## [Source material]
Start of Block

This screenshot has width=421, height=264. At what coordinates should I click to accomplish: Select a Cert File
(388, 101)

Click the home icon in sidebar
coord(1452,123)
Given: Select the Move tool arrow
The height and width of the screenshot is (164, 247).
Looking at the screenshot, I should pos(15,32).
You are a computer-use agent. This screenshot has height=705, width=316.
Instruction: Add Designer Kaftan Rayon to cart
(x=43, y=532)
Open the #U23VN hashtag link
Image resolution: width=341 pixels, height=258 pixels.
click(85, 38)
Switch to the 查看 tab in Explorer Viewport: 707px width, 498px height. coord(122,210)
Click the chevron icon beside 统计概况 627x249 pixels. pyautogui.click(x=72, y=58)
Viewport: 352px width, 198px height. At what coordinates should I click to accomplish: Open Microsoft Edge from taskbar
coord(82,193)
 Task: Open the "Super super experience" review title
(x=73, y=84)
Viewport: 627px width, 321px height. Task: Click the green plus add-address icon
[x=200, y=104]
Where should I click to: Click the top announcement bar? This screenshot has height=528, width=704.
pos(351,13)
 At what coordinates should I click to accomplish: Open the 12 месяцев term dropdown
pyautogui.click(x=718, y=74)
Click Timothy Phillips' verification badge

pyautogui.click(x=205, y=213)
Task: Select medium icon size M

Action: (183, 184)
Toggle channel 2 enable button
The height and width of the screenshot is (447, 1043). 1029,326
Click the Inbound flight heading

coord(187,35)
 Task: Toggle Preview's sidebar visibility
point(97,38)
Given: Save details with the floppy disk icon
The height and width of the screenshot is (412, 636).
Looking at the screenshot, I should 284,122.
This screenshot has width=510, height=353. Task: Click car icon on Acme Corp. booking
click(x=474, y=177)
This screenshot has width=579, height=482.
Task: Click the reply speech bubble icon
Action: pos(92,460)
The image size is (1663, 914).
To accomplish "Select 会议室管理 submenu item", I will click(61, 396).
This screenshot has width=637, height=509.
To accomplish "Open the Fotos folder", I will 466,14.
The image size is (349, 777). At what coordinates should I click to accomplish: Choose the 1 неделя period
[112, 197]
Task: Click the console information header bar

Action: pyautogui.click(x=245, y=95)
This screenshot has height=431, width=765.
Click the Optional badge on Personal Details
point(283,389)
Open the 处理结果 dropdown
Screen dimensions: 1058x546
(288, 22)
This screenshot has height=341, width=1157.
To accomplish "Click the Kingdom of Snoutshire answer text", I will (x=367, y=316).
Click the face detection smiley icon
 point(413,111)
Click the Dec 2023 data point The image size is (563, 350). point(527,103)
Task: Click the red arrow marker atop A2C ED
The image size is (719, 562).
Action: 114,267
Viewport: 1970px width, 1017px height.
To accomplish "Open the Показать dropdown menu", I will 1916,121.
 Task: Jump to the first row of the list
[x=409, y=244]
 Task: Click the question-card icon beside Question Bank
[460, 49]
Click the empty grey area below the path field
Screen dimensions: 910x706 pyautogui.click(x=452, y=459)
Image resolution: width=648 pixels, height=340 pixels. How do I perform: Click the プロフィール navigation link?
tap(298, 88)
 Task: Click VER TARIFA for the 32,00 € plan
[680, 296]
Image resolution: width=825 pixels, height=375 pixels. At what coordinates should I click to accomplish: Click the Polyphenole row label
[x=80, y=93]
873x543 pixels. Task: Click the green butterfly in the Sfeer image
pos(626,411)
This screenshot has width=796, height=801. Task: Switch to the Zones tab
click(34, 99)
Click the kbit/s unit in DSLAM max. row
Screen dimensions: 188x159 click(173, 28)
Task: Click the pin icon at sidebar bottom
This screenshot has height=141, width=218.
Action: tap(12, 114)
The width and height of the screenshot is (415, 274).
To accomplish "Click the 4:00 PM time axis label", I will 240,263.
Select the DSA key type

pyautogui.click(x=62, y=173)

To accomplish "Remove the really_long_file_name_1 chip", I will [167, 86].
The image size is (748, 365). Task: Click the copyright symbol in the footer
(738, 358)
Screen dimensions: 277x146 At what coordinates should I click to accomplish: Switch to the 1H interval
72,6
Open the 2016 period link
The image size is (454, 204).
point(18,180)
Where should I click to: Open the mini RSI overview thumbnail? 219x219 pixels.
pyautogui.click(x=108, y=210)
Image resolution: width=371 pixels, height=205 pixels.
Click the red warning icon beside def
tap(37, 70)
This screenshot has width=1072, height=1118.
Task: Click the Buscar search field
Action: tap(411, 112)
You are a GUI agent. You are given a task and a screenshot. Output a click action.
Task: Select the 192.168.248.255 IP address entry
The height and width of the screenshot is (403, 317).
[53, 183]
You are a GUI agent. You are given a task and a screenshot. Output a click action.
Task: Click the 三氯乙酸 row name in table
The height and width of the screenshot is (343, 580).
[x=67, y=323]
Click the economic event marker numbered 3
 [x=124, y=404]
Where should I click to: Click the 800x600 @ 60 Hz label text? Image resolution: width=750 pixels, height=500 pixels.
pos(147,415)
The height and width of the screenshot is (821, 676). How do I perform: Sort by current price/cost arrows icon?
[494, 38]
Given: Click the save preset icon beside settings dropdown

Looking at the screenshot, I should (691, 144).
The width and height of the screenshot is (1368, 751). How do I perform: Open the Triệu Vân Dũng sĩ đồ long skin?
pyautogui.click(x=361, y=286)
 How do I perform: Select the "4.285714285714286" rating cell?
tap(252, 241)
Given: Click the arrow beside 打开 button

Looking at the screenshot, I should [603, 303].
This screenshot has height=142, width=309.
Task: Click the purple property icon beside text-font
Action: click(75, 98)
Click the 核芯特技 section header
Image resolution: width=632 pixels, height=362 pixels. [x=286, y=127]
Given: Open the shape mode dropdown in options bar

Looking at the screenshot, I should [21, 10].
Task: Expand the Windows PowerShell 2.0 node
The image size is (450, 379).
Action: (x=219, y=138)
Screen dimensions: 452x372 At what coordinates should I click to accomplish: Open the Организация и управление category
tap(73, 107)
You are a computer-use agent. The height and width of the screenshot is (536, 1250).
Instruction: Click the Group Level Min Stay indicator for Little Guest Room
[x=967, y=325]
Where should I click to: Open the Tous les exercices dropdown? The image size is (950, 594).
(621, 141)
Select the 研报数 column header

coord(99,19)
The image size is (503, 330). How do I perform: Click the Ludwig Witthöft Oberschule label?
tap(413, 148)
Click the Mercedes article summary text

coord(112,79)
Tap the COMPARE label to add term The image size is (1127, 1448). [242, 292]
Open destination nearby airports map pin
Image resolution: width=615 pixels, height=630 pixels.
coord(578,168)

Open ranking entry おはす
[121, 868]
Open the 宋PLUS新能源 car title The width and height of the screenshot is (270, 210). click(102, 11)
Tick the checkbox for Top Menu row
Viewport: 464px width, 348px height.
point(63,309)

End of Block

## [What you are asked to do]
Copy out each line of the listing that holds the string "computer".

## [Solution to the problem]
You are a computer-use agent. This screenshot has height=705, width=316.
You are a computer-use agent. The height and width of the screenshot is (536, 1250).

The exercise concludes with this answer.